Dressed in a dark gray suit and Nike running shoes, Jordan Schnitzer addresses a small crowd of UO alumni, staff and students who are gathered on the second floor of the Jordan Schnitzer Museum of Art. It is Oct. 20 and Schnitzer is unveiling the museum’s latest exhibition, Strange Weather, the night before it opens to the public.
Looming behind him, a massive wall-to-wall installation extends in every direction, daring the audience to come closer. Schnitzer takes a brief pause, pulls his cellphone from his pocket and omits a loud “Hey” throughout the gallery. The man on the other side of the phone is Leonardo Drew, the creator of the energetic installation that the crowd has spent the last half hour seated in front of.
Drew came of age in Bridgeport, Connecticut, and spent many of his formative years sifting through the landfill located across from the housing project his family lived in. While his work is not made from found objects, the jagged quality of his materials emulates a similar feeling. Titled “215B,” the work contextualizes itself in the Strange Weather exhibition as an explosion whose source is open to the viewer’s interpretation.

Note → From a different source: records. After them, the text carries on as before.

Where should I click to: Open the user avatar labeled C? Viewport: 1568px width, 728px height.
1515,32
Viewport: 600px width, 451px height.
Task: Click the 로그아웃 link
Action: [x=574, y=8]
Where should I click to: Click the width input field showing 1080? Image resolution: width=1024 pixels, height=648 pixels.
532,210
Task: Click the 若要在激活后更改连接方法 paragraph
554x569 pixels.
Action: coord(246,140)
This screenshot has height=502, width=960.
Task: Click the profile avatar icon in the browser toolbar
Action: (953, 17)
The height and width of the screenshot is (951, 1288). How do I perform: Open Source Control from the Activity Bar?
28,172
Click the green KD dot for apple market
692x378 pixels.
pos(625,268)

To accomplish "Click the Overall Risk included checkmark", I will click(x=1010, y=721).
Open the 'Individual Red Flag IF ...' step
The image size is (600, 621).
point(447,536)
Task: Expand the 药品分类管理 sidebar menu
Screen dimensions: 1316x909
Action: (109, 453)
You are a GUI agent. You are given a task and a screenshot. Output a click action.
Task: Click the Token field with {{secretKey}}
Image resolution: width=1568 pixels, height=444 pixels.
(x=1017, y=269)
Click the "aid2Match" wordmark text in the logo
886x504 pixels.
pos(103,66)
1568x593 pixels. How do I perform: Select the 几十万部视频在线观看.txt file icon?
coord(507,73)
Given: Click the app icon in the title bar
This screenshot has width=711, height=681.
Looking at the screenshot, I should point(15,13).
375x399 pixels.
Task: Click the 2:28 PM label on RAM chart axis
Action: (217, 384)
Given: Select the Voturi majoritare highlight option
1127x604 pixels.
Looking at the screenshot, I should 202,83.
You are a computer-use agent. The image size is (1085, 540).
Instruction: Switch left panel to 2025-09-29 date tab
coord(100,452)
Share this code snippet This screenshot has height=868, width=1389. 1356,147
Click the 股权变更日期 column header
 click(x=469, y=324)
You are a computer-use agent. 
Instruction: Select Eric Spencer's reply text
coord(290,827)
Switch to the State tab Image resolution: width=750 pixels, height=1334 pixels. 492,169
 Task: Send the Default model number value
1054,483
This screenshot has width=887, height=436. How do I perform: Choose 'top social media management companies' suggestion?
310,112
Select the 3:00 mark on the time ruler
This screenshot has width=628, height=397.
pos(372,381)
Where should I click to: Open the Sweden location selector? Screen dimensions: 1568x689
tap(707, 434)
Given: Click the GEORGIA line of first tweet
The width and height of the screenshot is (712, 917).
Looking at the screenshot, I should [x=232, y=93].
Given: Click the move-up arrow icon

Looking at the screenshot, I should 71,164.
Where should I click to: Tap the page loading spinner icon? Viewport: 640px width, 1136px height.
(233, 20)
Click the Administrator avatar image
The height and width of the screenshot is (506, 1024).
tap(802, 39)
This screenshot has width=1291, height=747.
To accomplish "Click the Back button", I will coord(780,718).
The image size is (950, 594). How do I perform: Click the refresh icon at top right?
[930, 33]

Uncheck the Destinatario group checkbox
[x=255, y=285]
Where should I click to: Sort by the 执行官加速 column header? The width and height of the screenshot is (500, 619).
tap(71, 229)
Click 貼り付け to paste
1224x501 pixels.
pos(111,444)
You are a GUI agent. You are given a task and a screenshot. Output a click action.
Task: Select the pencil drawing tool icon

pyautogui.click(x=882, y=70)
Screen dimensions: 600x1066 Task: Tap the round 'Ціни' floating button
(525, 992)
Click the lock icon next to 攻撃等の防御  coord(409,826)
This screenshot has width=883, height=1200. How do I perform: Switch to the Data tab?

“Each iteration has taken on a different form,” Drew said to the crowd via a FaceTime call with Schnitzer. “In the end these works morph into a space or composition that is afforded by it. It’s always changing or transforming.”
Drew is one of many influential artists whose work was selected for Strange Weather, which opened on Oct. 21 at the Jordan Schnitzer Museum of Art, located in the heart of the UO campus.
The exhibit features art that spans the course of 50 years from 1970 to 2020. The works are strung together by their collective acknowledgement of the impact and history of forced migrations, industrialization, human trauma and global capitalism.
“This exhibition has art that grabs you and shakes you and makes you think,” Schnitzer said.
Another notable artist featured in the exhibition is Kehinde Wiley, a Brooklyn-based painter, sculptor and videographer. Wiley’s work places people of color inside Old Master-style paintings. Commissioned by former President Barack Obama, Wiley became the first African-American artist to paint a U.S. presidential portrait for the Smithsonian National Portrait Gallery.
Wiley’s presence in the Strange Weather exhibit comes in the form of a large-scale painting titled “The World Stage: Marechal Floriano Peixoto II.” The painting features two men dressed in casual streetwear, surrounded by a background of yellow and orange tropical flowers and toucans. Wiley’s work deals with issues of identity and marginalization and weaves themes of the natural world throughout.
Identity is a subject that many of the pieces in Strange Weather work to address. “In the end, one thing you’ll see about this exhibition is we’re all human beings,” Schnitzer said. “So we only know what we know by the experiences we’ve had.”
Wendy Red Star’s photo series, “Four Seasons,” addresses identity by challenging the stereotypical portrayal of Native Americans in art and popular culture. The self-portraits featured in Strange Weather position Red Star in contrived scenes of inflatable animals and unnatural materials. Utilizing eye-catching backdrops and colors, Red Star works to challenge the viewer’s perceptions of femininity and Native culture through her photographs.
Named Strange Weather for the range of atmospheric conditions that encompass both nature and humanity, all of the works in the exhibit have a tie to the natural world.
Strange Weather is woven together and explained by a Toni Morrison quote, which reads, “By and by all trace is gone, and what is forgotten is not only the footprints but the water too and what is down there. The rest is weather. Not the breath of the disremembered and unaccounted for, but wind in the eaves, or spring ice thawing too quickly. Just weather.”
Other artists whose works are on display include Carlos Almaraz, Carlos Amorales, Leonardo Drew, Joe Feddersen, Hock E Aye Vi Edgar Heap of Birds, James Lavadour, Nicola López, Hung Liu, Julie Mehretu, Alison Saar, Lorna Simpson, Kiki Smith, Charles Wilbert White and Terry Winters.
“Life is a continuum of issues that we all face,” Schnitzer said. “But if you have a passion for the arts and you can get away to a gallery or museum, art on the street, and just for that moment be taken away with the breadth and depth of that artist speaking out to you, maybe, just maybe, you go back to face those issues with a different perspective.”
The Strange Weather exhibit runs at the Jordan Schnitzer Museum of Art until April 7 and is free to students.